TASK TO COMPLETE: Extract the listing below in full, unchanged.

********

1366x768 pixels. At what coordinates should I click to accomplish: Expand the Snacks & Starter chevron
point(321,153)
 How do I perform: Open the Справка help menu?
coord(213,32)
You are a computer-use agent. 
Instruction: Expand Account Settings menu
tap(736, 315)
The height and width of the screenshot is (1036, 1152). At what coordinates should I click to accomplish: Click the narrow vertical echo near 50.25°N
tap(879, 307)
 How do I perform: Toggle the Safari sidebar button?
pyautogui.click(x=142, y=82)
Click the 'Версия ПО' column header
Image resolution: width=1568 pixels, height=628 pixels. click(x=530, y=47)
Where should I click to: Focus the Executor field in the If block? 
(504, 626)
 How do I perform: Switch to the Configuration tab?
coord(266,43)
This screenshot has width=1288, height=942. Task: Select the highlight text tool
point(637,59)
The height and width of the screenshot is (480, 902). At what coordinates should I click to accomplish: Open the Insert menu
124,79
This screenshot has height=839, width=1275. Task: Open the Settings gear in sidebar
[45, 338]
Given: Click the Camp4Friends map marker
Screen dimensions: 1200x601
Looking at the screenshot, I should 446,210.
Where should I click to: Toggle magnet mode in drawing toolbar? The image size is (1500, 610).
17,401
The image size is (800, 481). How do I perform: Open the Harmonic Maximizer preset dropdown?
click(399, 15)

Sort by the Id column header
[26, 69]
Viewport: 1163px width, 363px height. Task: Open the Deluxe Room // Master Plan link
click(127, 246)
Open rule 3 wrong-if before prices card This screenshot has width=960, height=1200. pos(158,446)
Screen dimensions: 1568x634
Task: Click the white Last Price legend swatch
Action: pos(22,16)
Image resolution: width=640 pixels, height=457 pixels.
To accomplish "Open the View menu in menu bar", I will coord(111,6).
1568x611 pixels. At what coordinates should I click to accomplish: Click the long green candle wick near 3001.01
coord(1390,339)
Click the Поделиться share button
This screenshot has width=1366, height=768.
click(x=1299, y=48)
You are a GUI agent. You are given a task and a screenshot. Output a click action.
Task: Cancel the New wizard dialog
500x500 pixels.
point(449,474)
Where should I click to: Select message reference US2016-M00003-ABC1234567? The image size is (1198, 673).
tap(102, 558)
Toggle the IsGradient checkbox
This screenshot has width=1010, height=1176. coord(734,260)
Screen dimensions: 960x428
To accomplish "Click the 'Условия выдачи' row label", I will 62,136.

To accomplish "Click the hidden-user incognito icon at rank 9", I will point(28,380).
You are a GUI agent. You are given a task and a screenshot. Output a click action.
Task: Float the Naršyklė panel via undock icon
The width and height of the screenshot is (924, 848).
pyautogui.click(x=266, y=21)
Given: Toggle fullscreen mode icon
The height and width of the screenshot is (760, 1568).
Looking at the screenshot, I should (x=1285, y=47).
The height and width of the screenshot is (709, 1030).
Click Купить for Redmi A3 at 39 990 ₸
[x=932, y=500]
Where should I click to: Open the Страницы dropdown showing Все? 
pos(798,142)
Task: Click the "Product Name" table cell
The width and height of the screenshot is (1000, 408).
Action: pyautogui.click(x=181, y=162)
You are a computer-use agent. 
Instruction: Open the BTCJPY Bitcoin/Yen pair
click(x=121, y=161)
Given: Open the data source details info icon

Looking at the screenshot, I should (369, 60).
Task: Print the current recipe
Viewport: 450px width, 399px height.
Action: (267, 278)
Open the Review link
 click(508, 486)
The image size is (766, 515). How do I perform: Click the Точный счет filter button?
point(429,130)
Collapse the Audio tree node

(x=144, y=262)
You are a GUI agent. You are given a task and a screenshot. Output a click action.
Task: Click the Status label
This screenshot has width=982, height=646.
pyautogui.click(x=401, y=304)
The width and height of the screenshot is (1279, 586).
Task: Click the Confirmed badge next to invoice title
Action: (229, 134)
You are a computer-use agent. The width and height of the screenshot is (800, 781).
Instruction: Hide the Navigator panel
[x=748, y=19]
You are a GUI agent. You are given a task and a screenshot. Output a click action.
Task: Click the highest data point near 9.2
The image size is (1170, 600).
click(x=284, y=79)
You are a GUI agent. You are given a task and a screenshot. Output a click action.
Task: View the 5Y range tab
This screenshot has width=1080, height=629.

********

RESPONSE:
1366x768 pixels. At what coordinates should I click to accomplish: Expand the Snacks & Starter chevron
point(321,153)
 How do I perform: Open the Справка help menu?
coord(213,32)
You are a computer-use agent. 
Instruction: Expand Account Settings menu
tap(736, 315)
The height and width of the screenshot is (1036, 1152). At what coordinates should I click to accomplish: Click the narrow vertical echo near 50.25°N
tap(879, 307)
 How do I perform: Toggle the Safari sidebar button?
pyautogui.click(x=142, y=82)
Click the 'Версия ПО' column header
Image resolution: width=1568 pixels, height=628 pixels. click(x=530, y=47)
Where should I click to: Focus the Executor field in the If block? 
(504, 626)
 How do I perform: Switch to the Configuration tab?
coord(266,43)
This screenshot has width=1288, height=942. Task: Select the highlight text tool
point(637,59)
The height and width of the screenshot is (480, 902). At what coordinates should I click to accomplish: Open the Insert menu
124,79
This screenshot has height=839, width=1275. Task: Open the Settings gear in sidebar
[45, 338]
Given: Click the Camp4Friends map marker
Screen dimensions: 1200x601
Looking at the screenshot, I should 446,210.
Where should I click to: Toggle magnet mode in drawing toolbar? The image size is (1500, 610).
17,401
The image size is (800, 481). How do I perform: Open the Harmonic Maximizer preset dropdown?
click(399, 15)

Sort by the Id column header
[26, 69]
Viewport: 1163px width, 363px height. Task: Open the Deluxe Room // Master Plan link
click(127, 246)
Open rule 3 wrong-if before prices card This screenshot has width=960, height=1200. pos(158,446)
Screen dimensions: 1568x634
Task: Click the white Last Price legend swatch
Action: pos(22,16)
Image resolution: width=640 pixels, height=457 pixels.
To accomplish "Open the View menu in menu bar", I will coord(111,6).
1568x611 pixels. At what coordinates should I click to accomplish: Click the long green candle wick near 3001.01
coord(1390,339)
Click the Поделиться share button
This screenshot has width=1366, height=768.
click(x=1299, y=48)
You are a GUI agent. You are given a task and a screenshot. Output a click action.
Task: Cancel the New wizard dialog
500x500 pixels.
point(449,474)
Where should I click to: Select message reference US2016-M00003-ABC1234567? The image size is (1198, 673).
tap(102, 558)
Toggle the IsGradient checkbox
This screenshot has width=1010, height=1176. coord(734,260)
Screen dimensions: 960x428
To accomplish "Click the 'Условия выдачи' row label", I will 62,136.

To accomplish "Click the hidden-user incognito icon at rank 9", I will point(28,380).
You are a GUI agent. You are given a task and a screenshot. Output a click action.
Task: Float the Naršyklė panel via undock icon
The width and height of the screenshot is (924, 848).
pyautogui.click(x=266, y=21)
Given: Toggle fullscreen mode icon
The height and width of the screenshot is (760, 1568).
Looking at the screenshot, I should (x=1285, y=47).
The height and width of the screenshot is (709, 1030).
Click Купить for Redmi A3 at 39 990 ₸
[x=932, y=500]
Where should I click to: Open the Страницы dropdown showing Все? 
pos(798,142)
Task: Click the "Product Name" table cell
The width and height of the screenshot is (1000, 408).
Action: pyautogui.click(x=181, y=162)
You are a computer-use agent. 
Instruction: Open the BTCJPY Bitcoin/Yen pair
click(x=121, y=161)
Given: Open the data source details info icon

Looking at the screenshot, I should (369, 60).
Task: Print the current recipe
Viewport: 450px width, 399px height.
Action: (267, 278)
Open the Review link
 click(508, 486)
The image size is (766, 515). How do I perform: Click the Точный счет filter button?
point(429,130)
Collapse the Audio tree node

(x=144, y=262)
You are a GUI agent. You are given a task and a screenshot. Output a click action.
Task: Click the Status label
This screenshot has width=982, height=646.
pyautogui.click(x=401, y=304)
The width and height of the screenshot is (1279, 586).
Task: Click the Confirmed badge next to invoice title
Action: (229, 134)
You are a computer-use agent. The width and height of the screenshot is (800, 781).
Instruction: Hide the Navigator panel
[x=748, y=19]
You are a GUI agent. You are given a task and a screenshot. Output a click action.
Task: Click the highest data point near 9.2
The image size is (1170, 600).
click(x=284, y=79)
You are a GUI agent. You are given a task and a screenshot. Output a click action.
Task: View the 5Y range tab
This screenshot has width=1080, height=629.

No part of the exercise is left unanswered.